Since illegal aliens tend to reside in a select few states that have more “sanctuary” type policies, it’s Blue States that get their representation amplified at the expense of Red States. President Trump recently signed an executive order to prevent illegal immigrants from being counted for the purposes of re-drawing congressional districts after the 2020 census, and it’s one that everyone is on board with.
As Just The News reports:
Just 23% of U.S. voters say illegal immigrants should be included in population counts for determining representation in Congress. Seventy-percent (70%) disagree, according to a new Just the News Daily Poll with Scott Rasmussen.
The poll results come as California, Florida and Texas would each lose a House seat if President Trump succeeds in getting illegal immigrants removed from the 2020 U.S. census, according to a new Pew Research Center analysis.
Rasmussen noted that the poll found opposition to including illegal immigrants comes from 72% of White voters, 67% of Black voters, and 57% of Hispanic voters.

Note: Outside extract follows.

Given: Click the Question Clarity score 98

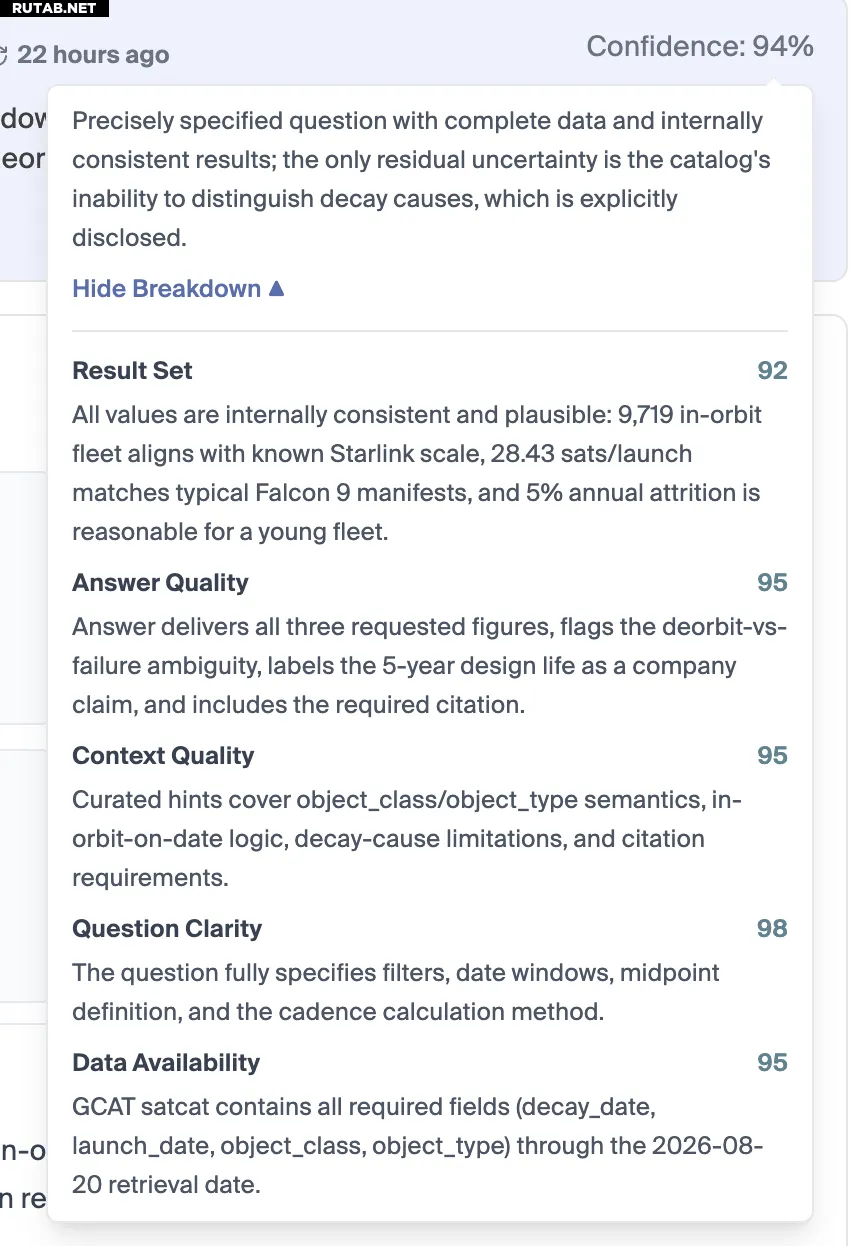Looking at the screenshot, I should (772, 929).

Opposition also comes from 88% of conservatives, 68% of moderates, and 51% of liberals.
A solid plurality (41%) of all voters believe all legal residents should be included (both citizens and others).

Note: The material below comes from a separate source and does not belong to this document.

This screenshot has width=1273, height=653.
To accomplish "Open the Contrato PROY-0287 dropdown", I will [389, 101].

A Center for Immigration Studies report estimated that after the 2020 Census there will be 24 fewer seats in the House in states won by President Trump in 2016, corresponding to a loss of 24 electoral votes. To clarify since that particular report was misinterpreted, those are the cumulative effects of counting illegals as population, not the expected effects of the 2020 census specifically. California in particular has six more seats than they otherwise would if illegals weren’t counted in the Census ever.
It’s only in America that a citizenship question on the Census is considering remotely controversial (or perhaps it’s just the media pushing the narrative that it is).
President Thomas Jefferson first proposed a citizenship question in 1800, and one was added to the census in 1820 with a question that asked for the number of “foreigners not naturalized” in the household. Census forms including citizenship questions were common until 1950. On a global scale, as the Heritage Foundation notes “even the United Nations recommends that its member countries ask a citizenship question on their census surveys, and countries ranging from Australia to Germany to Indonesia all ask this question.”